Am 1 hour
Sitting with uncertainty, the feeling of a situation being out of my hands now, dependent first on the action and word of another, then dependent on the decision of a university. The next years of my life out of my control.
Sitting with annoyance, frustration in another’s actions tinged with arrogance.
Both sensations fading within minutes, slight returns as the hour unfolded, an underlying shiftiness.
Sitting with nerves in chest and belly, the familiar yet new sensation of tingles, awkward sweetness, powering reaction and thought. Unaddressed this would run all day and night would come and next morning will be the same. Sitting and not responding, breaking this cycle in stillness, sensation seen anew.

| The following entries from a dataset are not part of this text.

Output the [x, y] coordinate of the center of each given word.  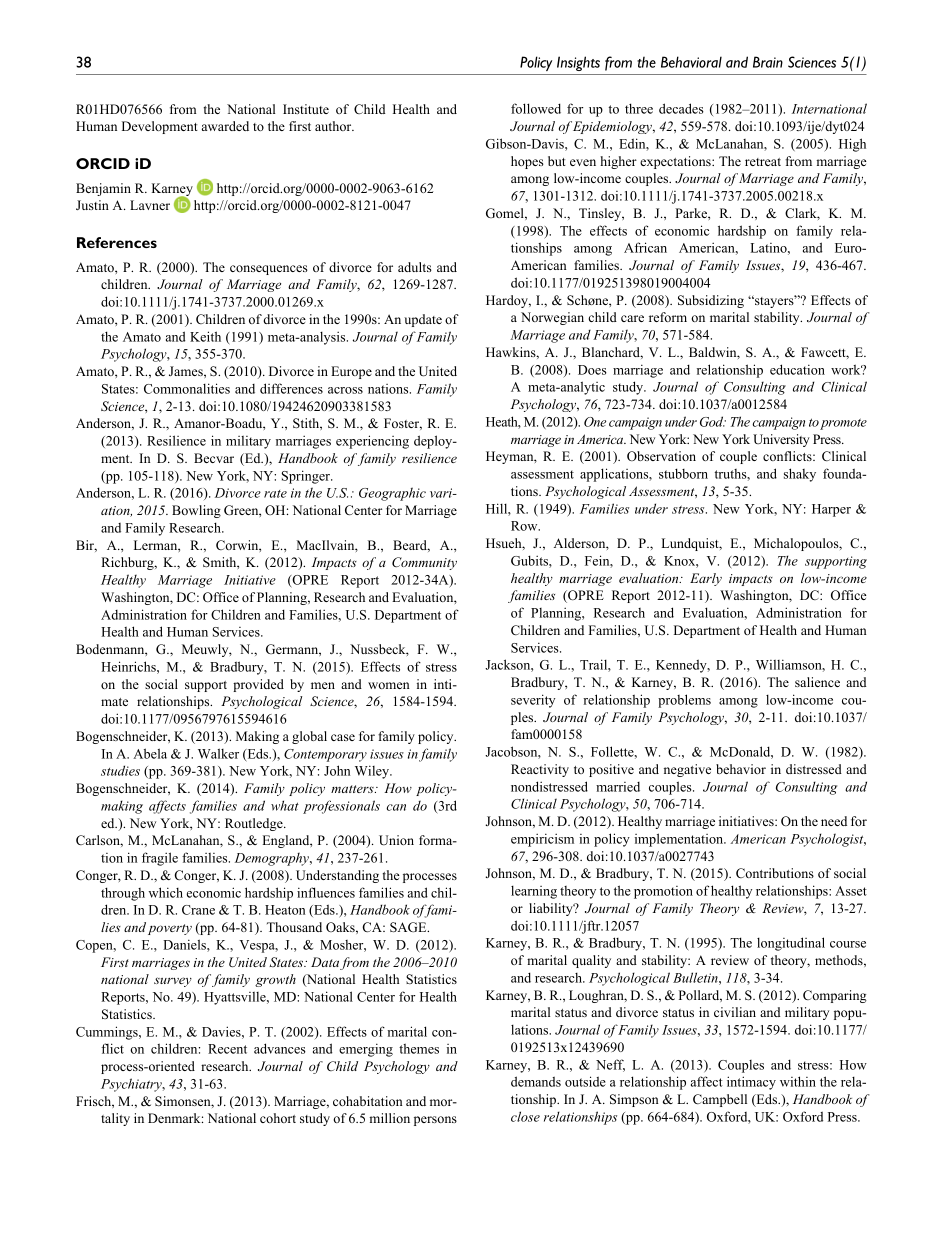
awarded [225, 126]
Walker [218, 753]
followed [536, 108]
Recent [227, 1049]
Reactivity [540, 770]
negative [687, 770]
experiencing [372, 442]
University [781, 440]
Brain [768, 62]
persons [435, 1121]
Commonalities [187, 388]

Deep aches in the eyes and a fatigue that is not relieved in sleep, only touched in the undoing of aware non-doing.
Pm 5 mins
Felt off today, probably sugar in yesterday’s lunch. Headaches, tired, didn’t want to see or talk to anyone. Did have a good conversation with Ashleigh at lunch about her art classes and then we went to see the old geodesic structure hidden in the big hedge.
Otherwise hiding away. Watched the first of the new Twin Peaks which was equally violent, scary and somehow funny. I hope Cooper gets to stay out of the Black Lodge. We need him.